I’ve met some incredible people and have built some lasting, life-changing relationships. I’ve also been involved in relationships that produced pain deep enough to plunge me into depression and the contemplation of leaving ministry entirely.

I’ve experienced the soaring highs of having books published, being asked to speak around the world and building, planting and pastoring churches. I’ve also experienced the searing lows of crushing self-doubt, rejection, marital and familial conflict and strain. In the past 3 years I’ve…
… Relocated my family across the country to help care for my Alzheimer-afflicted mother.
… Experienced her death.
… Revealed the identity of my father that I’d kept secret for 34 years.
… Left one ministry and started another.
… Entered into the trying world of parenting 2 teenagers.

I’ve hit a wall.

I find myself in a place of deep emotional, spiritual and relational dryness and fatigue. I have not stopped fulfilling my responsibilities of teaching, preaching, leading, writing, parenting, etc., but it feels as though I’m running through sand in combat boots – it’s a tiring struggle. The question is, “How will I respond to it?”

What about you? Have you been here? How did you deal with it? How did you come out of it? Did you come out of it? What did you learn?

I have always been fascinated with the Biblical account of Moses at Kadesh that chronicles what may have been the greatest failure of his leadership career when his decision to strike the rock resulted in God not allowing him to lead Israel into the Promised Land (Numbers 20:1-13). Quite frankly, this passage both fascinates and scares the daylights out of me for a couple of reasons! First, it has always seemed like a harsh response (dare I say over reaction) by God considering Moses’ stellar track record. Second, I’ve wondered what striking the rock looks like today. More specifically, I’ve wondered what it would look like in my life and ministry.

The Lord has led me to explore this passage with a goal of ruthless self-examination:

For the word of God is alive and powerful. It is sharper than the sharpest two-edged sword, cutting between soul and spirit, between joint and marrow. It exposes our innermost thoughts and desires (Hebrews 4:12).

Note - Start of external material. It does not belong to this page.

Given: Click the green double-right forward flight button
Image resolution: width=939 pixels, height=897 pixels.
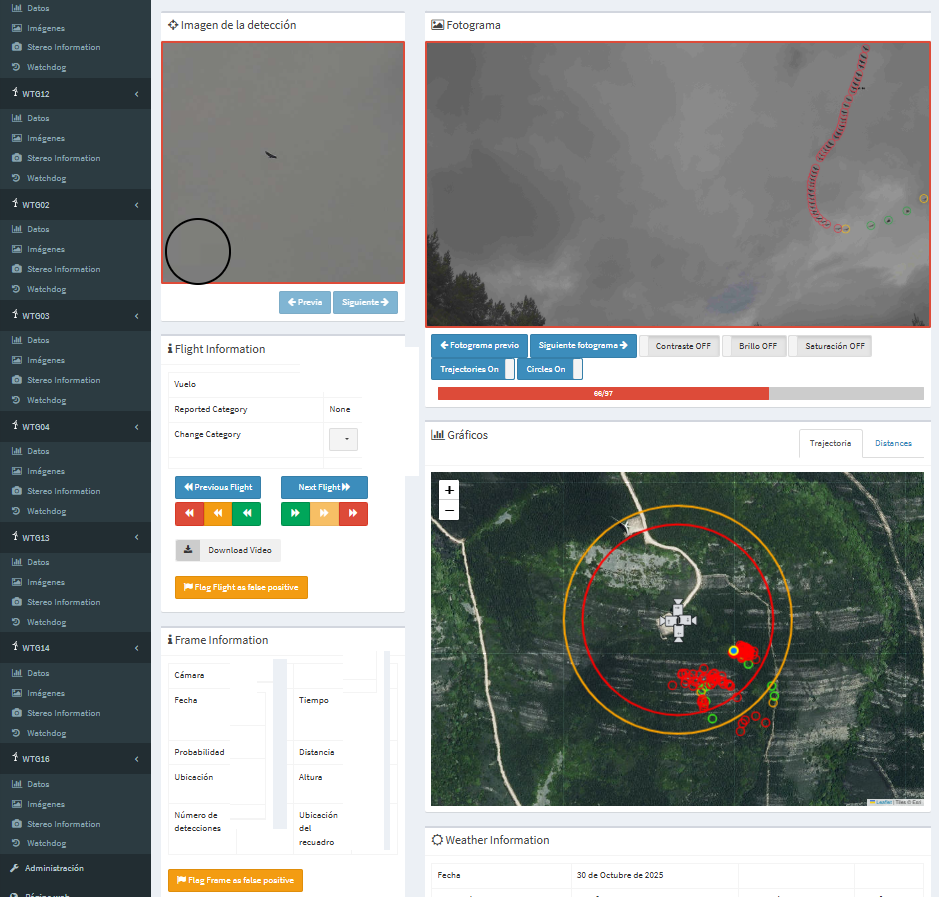Looking at the screenshot, I should 295,514.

Search me, O God, and know my heart; test me and know my anxious thoughts. 
Point out anything in me that offends you, and lead me along the path of everlasting life (Psalm 139:23-24).

I’m fairly confident that I am not the only pastoral type who has “hit the wall.” Whether you are where I am, have already passed this exit or are approaching it, I’d like to invite you on this journey with me to look deep into your heart and mind for some self-discovery.  Our minds, ministries and marriages may hinge on what we find and what we do about it.

Jason P.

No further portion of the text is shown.